A 54-year-old man developed a mild right-sided hemiparesis and confusion 6 days after SAH, and CT angiography revealed vasospasm bilaterally. Figure 2 shows the development of PtiO2 in the left frontal lobe during anesthesia, verapamil infusion, and bilateral PTA. A decrease in MAP after anesthesia made the use of vasopressor agents (ephedrine and phenylephrine) necessary. After initiation of continuous phenylephrine infusion, PtiO2 values decreased to near zero. No immediate effect of intraarterial verapamil was observed; the PtiO2 rose to normal levels and even to values suggesting hyperperfusion (>80 mmHg) only after PTA. Angiography after the intervention showed resolution of the vasospasm.

Fig. 2
figure 2

PtiO2 values in the left frontal lobe during endovascular intervention. Times for anesthesia, vasopressor administration, intraarterial verapamil administration, and PTA are indicated

The increased PtiO2 values obtained during intervention were not lasting. Within 24 h after intervention, PtiO2 decreased to the level observed before the intervention and even below. Clinically, a dramatic worsening was observed after the intervention in this case. The mild paresis worsened to paralysis and the Glasgow Coma Scale (GCS) dropped from 14 to 6. CT scan revealed infarction in the left frontal lobe.

Case 3

Figure 3 shows PtiO2 values during administration of vasopressor agents and intraarterial administration of nimopidin (2 mg in the ICA, bilaterally). A significant drop in PtiO2 is observed after administration of vasopressor agents. After nimodipine administration, the PtiO2 level rose to the preintervention level, but not above. No clinical improvement was seen after the intervention.

Fig. 3
figure 3

PtiO2 values in the left frontal lobe during endovascular intervention. Times for vasopressor administration and intraarterial nimodipin administration are indicated

Discussion

The above cases show that decreases in PtiO2 values can be dramatically improved by mechanic/pharmacological dilation of the main cerebral arteries. However, no clinical improvement was seen in any of the cases.
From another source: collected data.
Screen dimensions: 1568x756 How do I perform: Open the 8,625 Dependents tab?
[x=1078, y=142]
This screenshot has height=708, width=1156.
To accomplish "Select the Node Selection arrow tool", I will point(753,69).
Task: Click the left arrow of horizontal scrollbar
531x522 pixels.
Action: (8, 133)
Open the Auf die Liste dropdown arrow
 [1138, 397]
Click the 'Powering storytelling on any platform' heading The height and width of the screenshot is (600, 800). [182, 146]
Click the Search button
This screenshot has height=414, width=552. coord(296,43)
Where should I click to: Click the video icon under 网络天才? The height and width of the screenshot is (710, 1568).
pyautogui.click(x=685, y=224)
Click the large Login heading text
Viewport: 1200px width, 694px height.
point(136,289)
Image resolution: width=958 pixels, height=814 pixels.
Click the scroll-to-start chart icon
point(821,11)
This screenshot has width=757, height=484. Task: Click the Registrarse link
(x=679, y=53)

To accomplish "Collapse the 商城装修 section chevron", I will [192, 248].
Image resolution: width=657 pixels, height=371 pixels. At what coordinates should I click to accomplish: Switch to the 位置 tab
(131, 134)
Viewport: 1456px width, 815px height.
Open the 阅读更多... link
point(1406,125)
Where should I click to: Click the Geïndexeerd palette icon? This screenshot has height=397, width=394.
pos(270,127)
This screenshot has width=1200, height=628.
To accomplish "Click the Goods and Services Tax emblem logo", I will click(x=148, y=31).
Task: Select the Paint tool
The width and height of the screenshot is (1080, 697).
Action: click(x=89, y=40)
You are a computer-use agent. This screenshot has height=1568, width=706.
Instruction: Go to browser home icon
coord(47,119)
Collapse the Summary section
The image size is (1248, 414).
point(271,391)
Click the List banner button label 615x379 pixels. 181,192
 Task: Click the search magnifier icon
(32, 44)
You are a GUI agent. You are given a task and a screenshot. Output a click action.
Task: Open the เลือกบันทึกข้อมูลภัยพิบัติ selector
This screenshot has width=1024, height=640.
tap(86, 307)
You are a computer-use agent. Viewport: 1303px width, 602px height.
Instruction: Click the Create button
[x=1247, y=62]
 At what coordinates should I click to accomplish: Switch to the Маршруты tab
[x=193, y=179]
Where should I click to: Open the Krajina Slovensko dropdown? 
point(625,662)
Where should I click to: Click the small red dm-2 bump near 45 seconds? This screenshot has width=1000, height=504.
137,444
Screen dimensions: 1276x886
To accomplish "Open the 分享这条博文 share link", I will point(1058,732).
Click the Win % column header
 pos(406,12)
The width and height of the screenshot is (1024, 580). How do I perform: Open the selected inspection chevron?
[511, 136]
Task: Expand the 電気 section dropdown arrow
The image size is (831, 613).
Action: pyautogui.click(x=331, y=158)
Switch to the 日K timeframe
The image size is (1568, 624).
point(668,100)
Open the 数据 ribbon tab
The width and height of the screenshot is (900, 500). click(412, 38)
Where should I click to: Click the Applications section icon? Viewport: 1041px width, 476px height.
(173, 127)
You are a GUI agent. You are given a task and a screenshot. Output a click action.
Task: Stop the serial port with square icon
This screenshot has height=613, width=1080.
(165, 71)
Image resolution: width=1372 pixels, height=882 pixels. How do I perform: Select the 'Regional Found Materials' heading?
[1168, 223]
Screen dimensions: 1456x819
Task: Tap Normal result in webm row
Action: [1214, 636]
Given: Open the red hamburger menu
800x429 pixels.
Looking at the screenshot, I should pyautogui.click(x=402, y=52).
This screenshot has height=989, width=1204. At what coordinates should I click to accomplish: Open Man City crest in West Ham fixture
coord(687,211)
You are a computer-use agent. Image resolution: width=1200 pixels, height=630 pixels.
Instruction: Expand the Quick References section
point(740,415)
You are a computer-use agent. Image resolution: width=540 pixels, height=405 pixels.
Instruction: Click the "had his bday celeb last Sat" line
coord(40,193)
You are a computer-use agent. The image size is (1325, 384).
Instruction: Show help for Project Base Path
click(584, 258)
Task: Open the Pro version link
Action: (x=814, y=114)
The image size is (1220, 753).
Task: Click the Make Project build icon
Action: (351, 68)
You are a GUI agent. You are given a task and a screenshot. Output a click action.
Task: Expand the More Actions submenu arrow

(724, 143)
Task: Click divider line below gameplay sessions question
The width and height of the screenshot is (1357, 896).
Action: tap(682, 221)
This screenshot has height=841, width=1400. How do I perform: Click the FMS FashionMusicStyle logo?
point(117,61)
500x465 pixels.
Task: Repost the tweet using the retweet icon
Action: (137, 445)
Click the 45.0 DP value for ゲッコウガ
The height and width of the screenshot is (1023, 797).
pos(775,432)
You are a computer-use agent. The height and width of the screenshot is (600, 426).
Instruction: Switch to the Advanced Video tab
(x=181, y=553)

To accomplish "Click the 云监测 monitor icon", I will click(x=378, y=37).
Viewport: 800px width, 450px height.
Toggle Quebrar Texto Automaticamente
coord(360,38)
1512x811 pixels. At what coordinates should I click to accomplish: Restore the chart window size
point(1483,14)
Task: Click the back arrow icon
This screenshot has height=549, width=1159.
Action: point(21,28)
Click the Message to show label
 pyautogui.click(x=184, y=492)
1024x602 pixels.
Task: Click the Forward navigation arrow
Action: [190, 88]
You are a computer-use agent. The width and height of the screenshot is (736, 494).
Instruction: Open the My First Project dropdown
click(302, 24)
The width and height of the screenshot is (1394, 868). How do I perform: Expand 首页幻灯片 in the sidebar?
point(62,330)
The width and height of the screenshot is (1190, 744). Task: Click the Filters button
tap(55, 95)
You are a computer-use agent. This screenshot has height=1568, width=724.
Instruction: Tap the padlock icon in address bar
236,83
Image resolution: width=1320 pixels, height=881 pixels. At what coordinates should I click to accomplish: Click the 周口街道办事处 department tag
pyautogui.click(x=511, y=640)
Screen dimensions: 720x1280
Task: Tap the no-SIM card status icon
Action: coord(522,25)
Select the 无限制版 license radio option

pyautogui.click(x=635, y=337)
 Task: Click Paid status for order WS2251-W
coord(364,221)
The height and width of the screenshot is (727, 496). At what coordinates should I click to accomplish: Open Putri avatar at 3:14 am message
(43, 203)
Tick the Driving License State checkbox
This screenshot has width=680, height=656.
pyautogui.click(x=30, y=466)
Several reasons can account for this. In Figs. 1 and 3, very low levels of PtiO2 are seen during the intervention. In Fig. 1, the PtiO2 level dropped to values below 2 mmHg for several minutes as the feeding artery was manipulated during PTA. No vasopressors were used in this case. In Fig. 3, a dramatic drop in PtiO2 to near 0 mmHg was seen after initiation of vasopressor agents. The curves suggest that both manipulation of the arteries and the use of vasopressors in patients with cerebral vasospasm can cause ischemia, potentially leading to poorer outcome than without any intervention.

Conclusion

Endovascular intervention is capable of not only resolving angiographic vasospasm, but also normalizing values of PtiO2 in the target parenchyma. However, dangerously low levels of PtiO2 leading to cerebral infarction can be seen during interventions. One reason for this may be the use of vasopressor agents during the anesthesia, but manipulation within the arteries may also be a cause. Further studies are needed for clarification.